Python Forum

Full Version: parse tree vs just tokenizing
You're currently viewing a stripped down version of our content. View the full version with proper formatting.
i do not need a parse tree result. i only want to get a list of tokens from a string of Python source code. that means breaknig up a string into the parts that make sense for working with the code. i believe this is the lexical phase of a compilation. my code will only be doing simpler things like replacing things in a certaing context such as when other tokens are present or absent. a typical tokenization might look like:
if this[x]==that[y]: where.at('this',x,y)
-> ['if','this','[','x',']','==','that','[','y',']',':','where.at','(',"'this'",',','x',',','y',')',']'
it does not matter if blank spaces are included or not. it does not matter if it splits around a dot or not.
Simply use tokenize.tokenize()
does that tokenize according to the Python language syntax?
i originally thought of tokenizing in a different way, more like what command would need. i wrote some code to do that back in my C days and also way back in my assembler days. so i was thinking in those terms. i haven't needed anything like that, yet, so i had no reason to look at the tokenize module. i knew it existed but hadn't had a reason to read up on it.

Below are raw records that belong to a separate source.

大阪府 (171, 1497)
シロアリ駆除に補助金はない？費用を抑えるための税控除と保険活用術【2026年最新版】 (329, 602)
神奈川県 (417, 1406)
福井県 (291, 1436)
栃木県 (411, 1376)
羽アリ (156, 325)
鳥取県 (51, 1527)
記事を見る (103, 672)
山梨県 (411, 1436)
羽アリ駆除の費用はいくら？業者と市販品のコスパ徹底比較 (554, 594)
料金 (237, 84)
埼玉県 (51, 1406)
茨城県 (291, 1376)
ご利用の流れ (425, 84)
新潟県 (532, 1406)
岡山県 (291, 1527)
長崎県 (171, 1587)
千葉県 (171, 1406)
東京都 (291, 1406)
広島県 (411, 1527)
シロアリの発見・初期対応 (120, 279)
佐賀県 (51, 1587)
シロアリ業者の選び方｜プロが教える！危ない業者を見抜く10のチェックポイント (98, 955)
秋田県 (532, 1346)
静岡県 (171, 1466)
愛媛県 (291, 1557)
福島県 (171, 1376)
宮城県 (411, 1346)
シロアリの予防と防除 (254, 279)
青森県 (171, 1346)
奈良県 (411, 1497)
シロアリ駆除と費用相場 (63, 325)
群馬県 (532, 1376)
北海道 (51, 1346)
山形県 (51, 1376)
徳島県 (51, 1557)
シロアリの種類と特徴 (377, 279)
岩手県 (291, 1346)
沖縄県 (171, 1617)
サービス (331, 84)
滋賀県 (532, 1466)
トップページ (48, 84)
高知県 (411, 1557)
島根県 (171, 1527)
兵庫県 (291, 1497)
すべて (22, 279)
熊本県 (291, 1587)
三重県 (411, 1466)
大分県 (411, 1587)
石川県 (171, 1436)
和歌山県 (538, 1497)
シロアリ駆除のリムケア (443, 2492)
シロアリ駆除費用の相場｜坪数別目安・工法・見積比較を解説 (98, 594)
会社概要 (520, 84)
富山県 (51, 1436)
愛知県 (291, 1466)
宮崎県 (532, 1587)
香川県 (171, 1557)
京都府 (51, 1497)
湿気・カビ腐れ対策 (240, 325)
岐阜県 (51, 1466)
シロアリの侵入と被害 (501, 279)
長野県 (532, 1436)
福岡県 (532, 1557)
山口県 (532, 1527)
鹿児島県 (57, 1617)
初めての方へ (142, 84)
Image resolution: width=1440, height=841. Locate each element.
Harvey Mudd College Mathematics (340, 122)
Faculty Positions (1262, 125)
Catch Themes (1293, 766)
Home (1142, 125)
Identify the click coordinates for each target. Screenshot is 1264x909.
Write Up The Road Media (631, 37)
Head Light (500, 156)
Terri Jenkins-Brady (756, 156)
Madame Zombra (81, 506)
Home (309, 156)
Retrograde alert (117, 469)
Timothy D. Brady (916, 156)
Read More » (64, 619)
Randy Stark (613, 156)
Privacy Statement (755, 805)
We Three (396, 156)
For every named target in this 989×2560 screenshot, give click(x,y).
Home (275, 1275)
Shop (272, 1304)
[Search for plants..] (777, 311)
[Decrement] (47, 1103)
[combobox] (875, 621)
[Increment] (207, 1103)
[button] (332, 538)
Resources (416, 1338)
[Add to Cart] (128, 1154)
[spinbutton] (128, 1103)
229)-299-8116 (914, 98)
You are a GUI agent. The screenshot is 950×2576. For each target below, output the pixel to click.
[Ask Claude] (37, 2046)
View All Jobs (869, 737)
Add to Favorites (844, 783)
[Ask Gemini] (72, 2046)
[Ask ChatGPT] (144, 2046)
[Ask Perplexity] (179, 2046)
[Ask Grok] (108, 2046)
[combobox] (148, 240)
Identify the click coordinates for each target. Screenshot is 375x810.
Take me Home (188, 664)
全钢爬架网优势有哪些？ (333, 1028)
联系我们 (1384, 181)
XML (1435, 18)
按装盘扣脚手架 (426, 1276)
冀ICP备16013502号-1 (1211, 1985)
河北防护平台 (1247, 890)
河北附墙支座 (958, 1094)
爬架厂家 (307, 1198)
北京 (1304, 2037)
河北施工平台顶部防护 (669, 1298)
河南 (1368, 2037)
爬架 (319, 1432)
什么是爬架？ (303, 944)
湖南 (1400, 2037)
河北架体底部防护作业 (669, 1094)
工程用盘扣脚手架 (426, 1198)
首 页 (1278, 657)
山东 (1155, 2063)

well, now i have, and not only is it a solution to my immediate need, but it looks like something i can do many things with, including a Python oriented editor where i can have string substitution be applied to specific language parts. for example, change "foo" to "bar" in names, not in string literals.

i'm playing around, tonight.
now if i could find code in Python to do this for the C language.
Skaperen Wrote:now if i could find code in Python to do this for the C language.

There is a well known Python module named pycparser for parsing the C language. It seems that it contains internally a Python module for lexical analysis of C code, written usin the PLY lexer/parser. You could have a look in this direction.